▶ [To be done]:
Copy out every item below, replacing "webpages" with "web pages" and leaving all other text unchanged.

▶ [Listed entries]:

-- Start --

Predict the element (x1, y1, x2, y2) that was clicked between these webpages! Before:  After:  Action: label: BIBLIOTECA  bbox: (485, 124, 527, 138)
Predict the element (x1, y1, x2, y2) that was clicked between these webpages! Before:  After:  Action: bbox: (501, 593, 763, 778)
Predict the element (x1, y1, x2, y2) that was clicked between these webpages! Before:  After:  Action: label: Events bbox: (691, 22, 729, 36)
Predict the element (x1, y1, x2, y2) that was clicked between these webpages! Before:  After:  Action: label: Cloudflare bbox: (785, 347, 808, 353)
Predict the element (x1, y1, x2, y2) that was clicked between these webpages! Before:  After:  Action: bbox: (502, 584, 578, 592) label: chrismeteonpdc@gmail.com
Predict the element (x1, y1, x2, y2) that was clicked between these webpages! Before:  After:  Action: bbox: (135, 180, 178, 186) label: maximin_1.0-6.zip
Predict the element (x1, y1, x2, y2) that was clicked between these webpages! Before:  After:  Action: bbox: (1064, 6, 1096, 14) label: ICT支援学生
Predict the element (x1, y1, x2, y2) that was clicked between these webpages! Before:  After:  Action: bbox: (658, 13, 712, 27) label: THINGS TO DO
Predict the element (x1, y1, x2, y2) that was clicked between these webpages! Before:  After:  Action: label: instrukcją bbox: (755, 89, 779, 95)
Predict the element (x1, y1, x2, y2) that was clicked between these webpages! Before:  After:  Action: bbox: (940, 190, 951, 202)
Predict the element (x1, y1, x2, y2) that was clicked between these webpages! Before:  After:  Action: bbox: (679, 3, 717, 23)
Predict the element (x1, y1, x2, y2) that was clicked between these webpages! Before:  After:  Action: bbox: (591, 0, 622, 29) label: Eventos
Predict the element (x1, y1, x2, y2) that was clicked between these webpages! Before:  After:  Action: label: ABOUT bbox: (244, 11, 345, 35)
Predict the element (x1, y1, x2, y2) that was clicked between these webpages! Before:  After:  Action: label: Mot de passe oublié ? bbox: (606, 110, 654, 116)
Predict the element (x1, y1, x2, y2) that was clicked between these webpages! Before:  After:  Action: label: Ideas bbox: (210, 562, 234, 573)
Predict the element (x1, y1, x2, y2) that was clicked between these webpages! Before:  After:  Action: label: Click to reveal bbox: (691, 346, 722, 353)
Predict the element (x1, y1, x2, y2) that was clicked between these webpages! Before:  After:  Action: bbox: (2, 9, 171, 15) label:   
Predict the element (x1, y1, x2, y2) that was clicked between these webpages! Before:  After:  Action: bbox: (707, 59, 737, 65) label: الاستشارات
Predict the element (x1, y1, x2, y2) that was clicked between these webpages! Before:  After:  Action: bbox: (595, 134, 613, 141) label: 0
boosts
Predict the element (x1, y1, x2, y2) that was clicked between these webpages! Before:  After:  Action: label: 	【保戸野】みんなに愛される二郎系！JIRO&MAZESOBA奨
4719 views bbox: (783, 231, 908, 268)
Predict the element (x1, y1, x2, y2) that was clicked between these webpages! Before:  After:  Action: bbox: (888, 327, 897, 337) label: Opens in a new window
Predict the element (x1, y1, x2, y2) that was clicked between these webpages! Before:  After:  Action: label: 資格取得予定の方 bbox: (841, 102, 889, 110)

-- End --

▶ [Output for this task]:
Predict the element (x1, y1, x2, y2) that was clicked between these web pages! Before:  After:  Action: label: BIBLIOTECA  bbox: (485, 124, 527, 138)
Predict the element (x1, y1, x2, y2) that was clicked between these web pages! Before:  After:  Action: bbox: (501, 593, 763, 778)
Predict the element (x1, y1, x2, y2) that was clicked between these web pages! Before:  After:  Action: label: Events bbox: (691, 22, 729, 36)
Predict the element (x1, y1, x2, y2) that was clicked between these web pages! Before:  After:  Action: label: Cloudflare bbox: (785, 347, 808, 353)
Predict the element (x1, y1, x2, y2) that was clicked between these web pages! Before:  After:  Action: bbox: (502, 584, 578, 592) label: chrismeteonpdc@gmail.com
Predict the element (x1, y1, x2, y2) that was clicked between these web pages! Before:  After:  Action: bbox: (135, 180, 178, 186) label: maximin_1.0-6.zip
Predict the element (x1, y1, x2, y2) that was clicked between these web pages! Before:  After:  Action: bbox: (1064, 6, 1096, 14) label: ICT支援学生
Predict the element (x1, y1, x2, y2) that was clicked between these web pages! Before:  After:  Action: bbox: (658, 13, 712, 27) label: THINGS TO DO
Predict the element (x1, y1, x2, y2) that was clicked between these web pages! Before:  After:  Action: label: instrukcją bbox: (755, 89, 779, 95)
Predict the element (x1, y1, x2, y2) that was clicked between these web pages! Before:  After:  Action: bbox: (940, 190, 951, 202)
Predict the element (x1, y1, x2, y2) that was clicked between these web pages! Before:  After:  Action: bbox: (679, 3, 717, 23)
Predict the element (x1, y1, x2, y2) that was clicked between these web pages! Before:  After:  Action: bbox: (591, 0, 622, 29) label: Eventos
Predict the element (x1, y1, x2, y2) that was clicked between these web pages! Before:  After:  Action: label: ABOUT bbox: (244, 11, 345, 35)
Predict the element (x1, y1, x2, y2) that was clicked between these web pages! Before:  After:  Action: label: Mot de passe oublié ? bbox: (606, 110, 654, 116)
Predict the element (x1, y1, x2, y2) that was clicked between these web pages! Before:  After:  Action: label: Ideas bbox: (210, 562, 234, 573)
Predict the element (x1, y1, x2, y2) that was clicked between these web pages! Before:  After:  Action: label: Click to reveal bbox: (691, 346, 722, 353)
Predict the element (x1, y1, x2, y2) that was clicked between these web pages! Before:  After:  Action: bbox: (2, 9, 171, 15) label:   
Predict the element (x1, y1, x2, y2) that was clicked between these web pages! Before:  After:  Action: bbox: (707, 59, 737, 65) label: الاستشارات
Predict the element (x1, y1, x2, y2) that was clicked between these web pages! Before:  After:  Action: bbox: (595, 134, 613, 141) label: 0
boosts
Predict the element (x1, y1, x2, y2) that was clicked between these web pages! Before:  After:  Action: label: 	【保戸野】みんなに愛される二郎系！JIRO&MAZESOBA奨
4719 views bbox: (783, 231, 908, 268)
Predict the element (x1, y1, x2, y2) that was clicked between these web pages! Before:  After:  Action: bbox: (888, 327, 897, 337) label: Opens in a new window
Predict the element (x1, y1, x2, y2) that was clicked between these web pages! Before:  After:  Action: label: 資格取得予定の方 bbox: (841, 102, 889, 110)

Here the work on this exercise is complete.